S'adressant à Mme Geneviève Schamps, M. Nicolas About, président, est revenu sur le droit belge accordant aux malades l'accès à des prestations de qualité. Evoquant l'exemple vécu d'une personne décédée dans une maison de convalescence faute de soins quotidiens suffisamment attentifs, il s'est inquiété du sort de ceux qui, fatigués et âgés, souffrent dans des structures comparables d'une absence générale d'attention pouvant les conduire rapidement à se trouver en situation de fin de vie, sans réel motif médical. Il a considéré qu'au-delà des seules modalités de soins palliatifs, la problématique de la fin de vie demande que la société réfléchisse à la question de l'accompagnement des personnes âgées et des mourants.

Mme Geneviève Schamps a indiqué que la politique suivie en Belgique repose sur un ensemble très large d'actions d'accompagnement du patient, dans le domaine tant psychologique que médical, ainsi que dans celui de la formation des personnels soignants. Après avoir observé que l'objectif recherché doit être précisément de tout faire pour éviter que n'apparaissent de telles situations de détresse, elle a précisé qu'au développement des structures de soins palliatifs s'ajoute la mise en oeuvre de service à domicile.

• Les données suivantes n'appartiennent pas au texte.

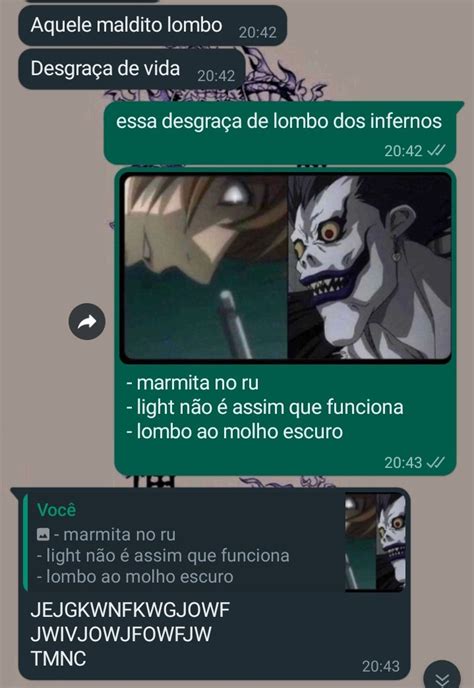This screenshot has width=474, height=688.
Task: Select the 'JEJGKWNFKWGJOWF' keyboard-smash message
Action: coord(130,610)
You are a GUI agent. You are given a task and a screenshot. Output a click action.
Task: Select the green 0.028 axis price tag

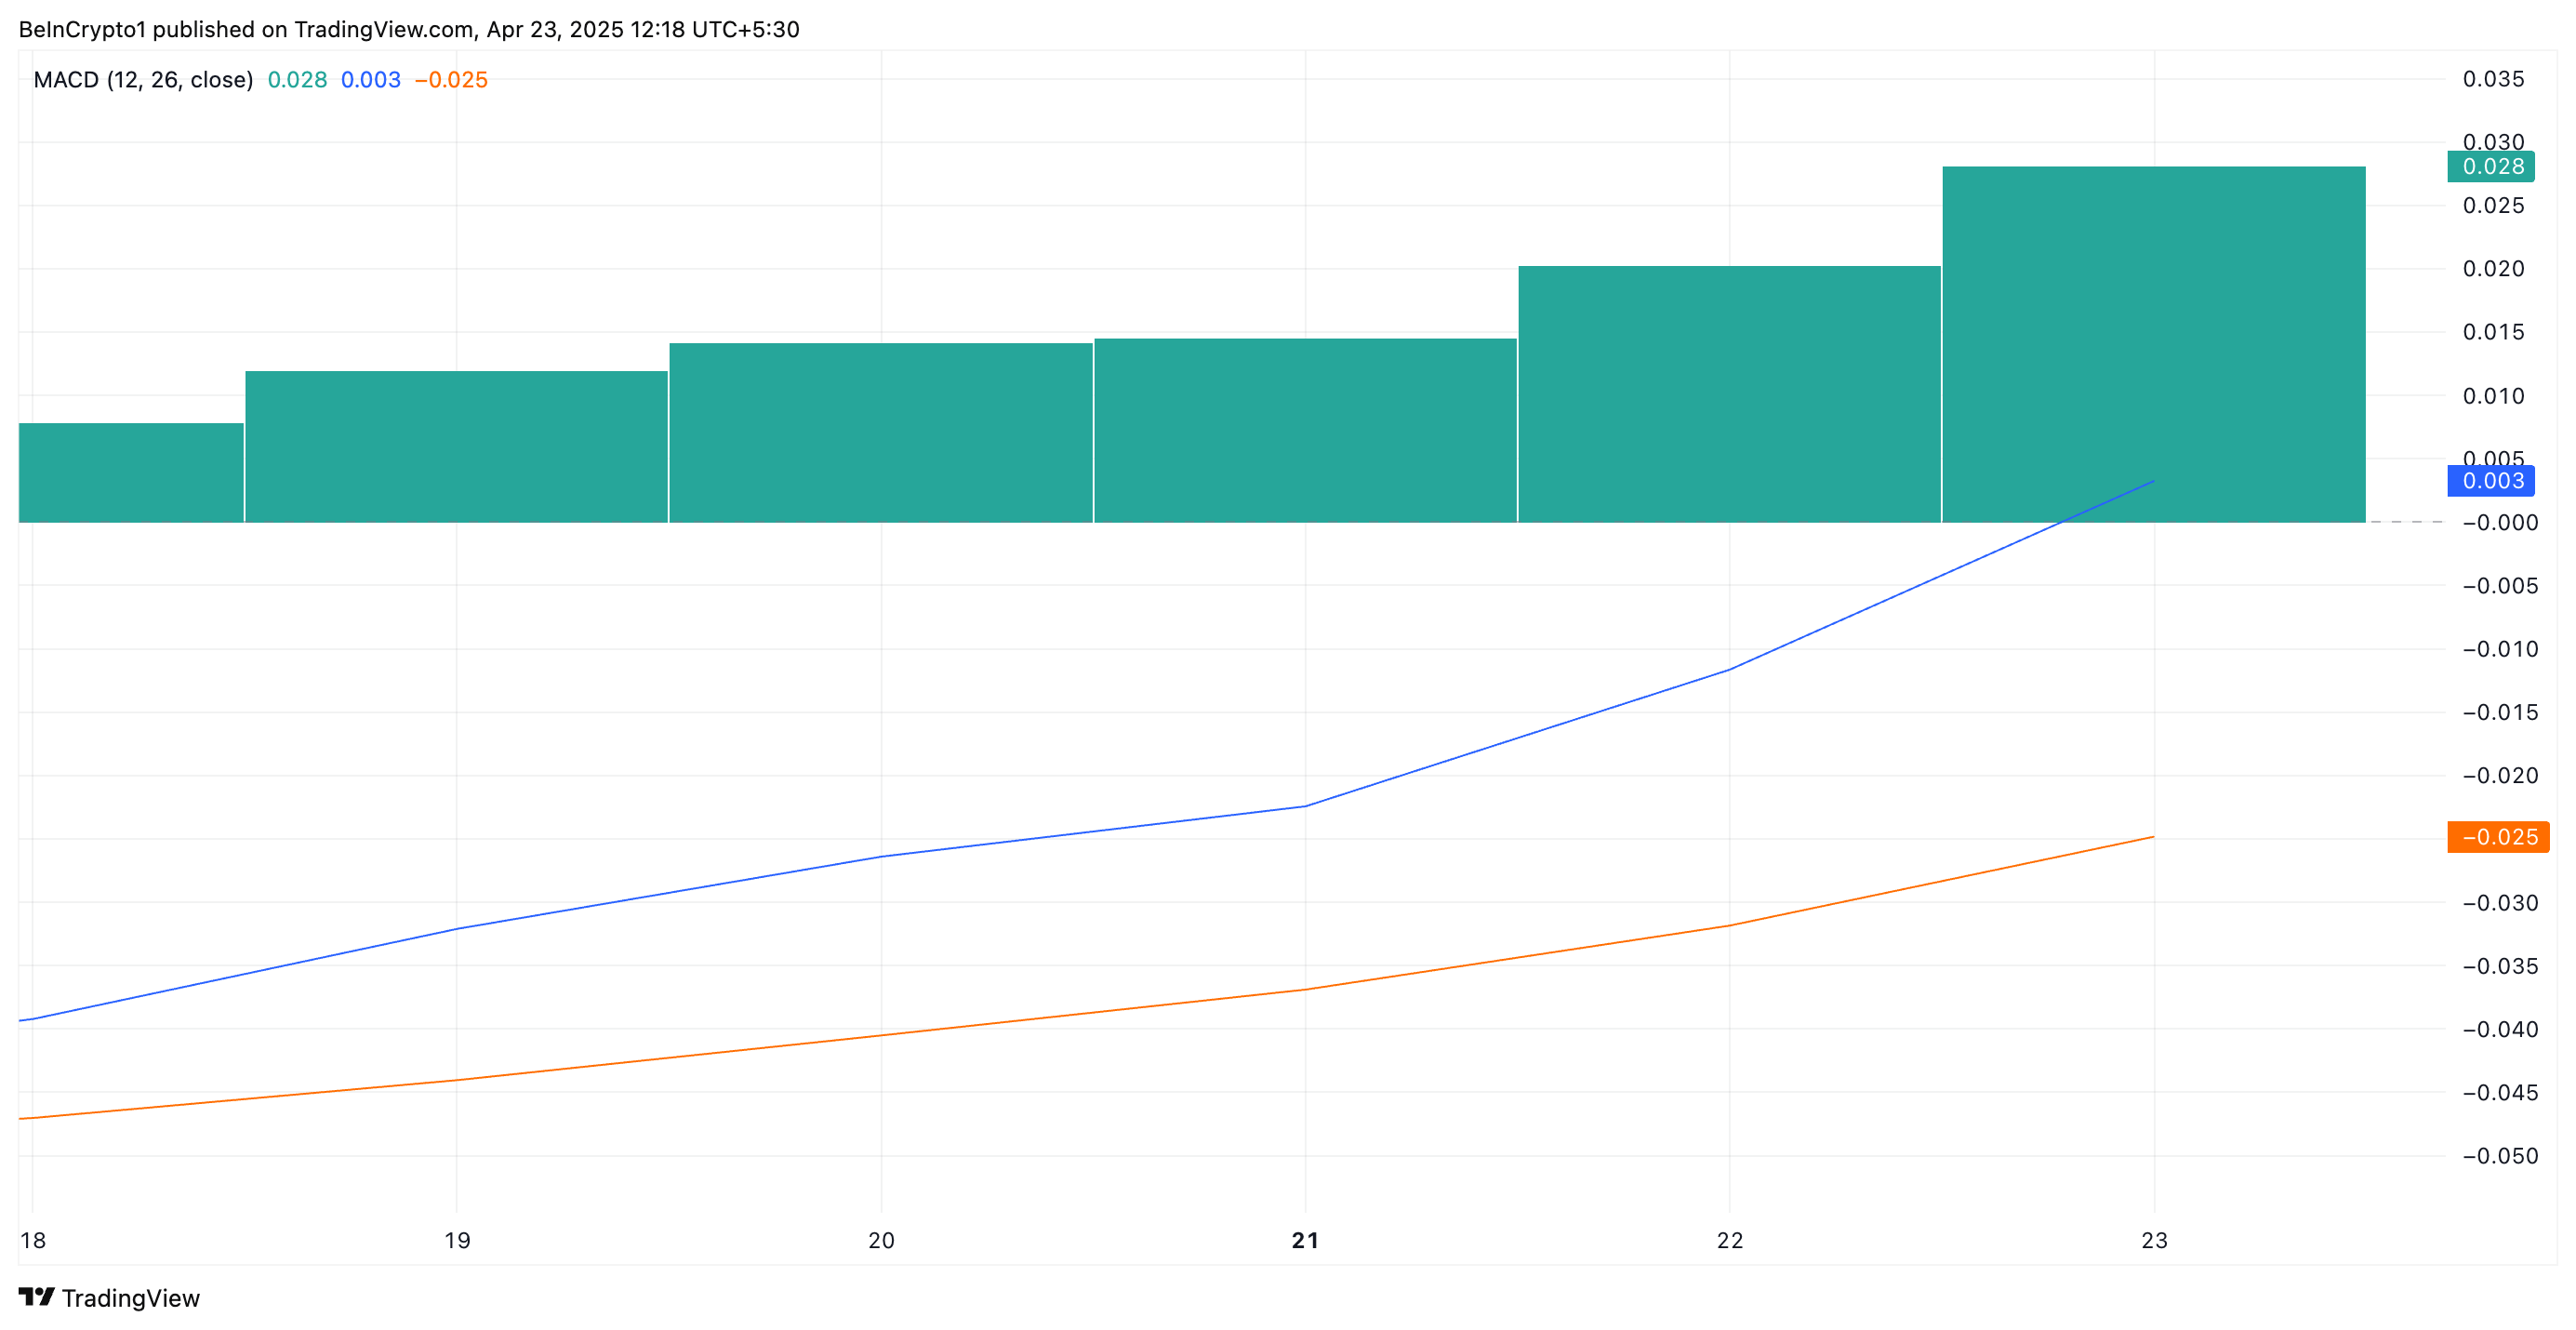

Revenant sur le faible nombre de plaintes judiciaires déposées, M. Didier Rebut a indiqué qu'il s'était lui-même tout d'abord interrogé sur la nécessité d'adopter un texte législatif sur la fin de vie, avant d'en être convaincu pour trois raisons : la prise en compte de la judiciarisation toujours croissante des rapports sociaux, qui renforce les attentes des citoyens à l'égard du juge pénal ; l'évolution des données médicales ; la plus grande efficacité d'une disposition législative par rapport à une construction jurisprudentielle dont le processus de constitution apparaît nécessairement plus lent.

M. Nicolas About, président, a fait valoir qu'un malade a des droits et n'est pas un simple objet de soins. Après avoir mis en avant la réalité de nombreux cas de patients en fin de vie qui se voient administrer des cocktails lithiques d'une façon prématurée, il a jugé légitime de définir avec précision l'étendue de la responsabilité des membres du corps médical.

Mme Geneviève Schamps a indiqué qu'elle partage le sentiment qu'il convient, à côté du renforcement du cadre juridique de la fin de vie, de développer également l'écoute des personnels soignants et le contact avec les familles. Elle a jugé par ailleurs nécessaire de recueillir à temps, auprès des malades, leurs directives anticipées concernant les conditions de la limitation ou de l'arrêt d'un traitement.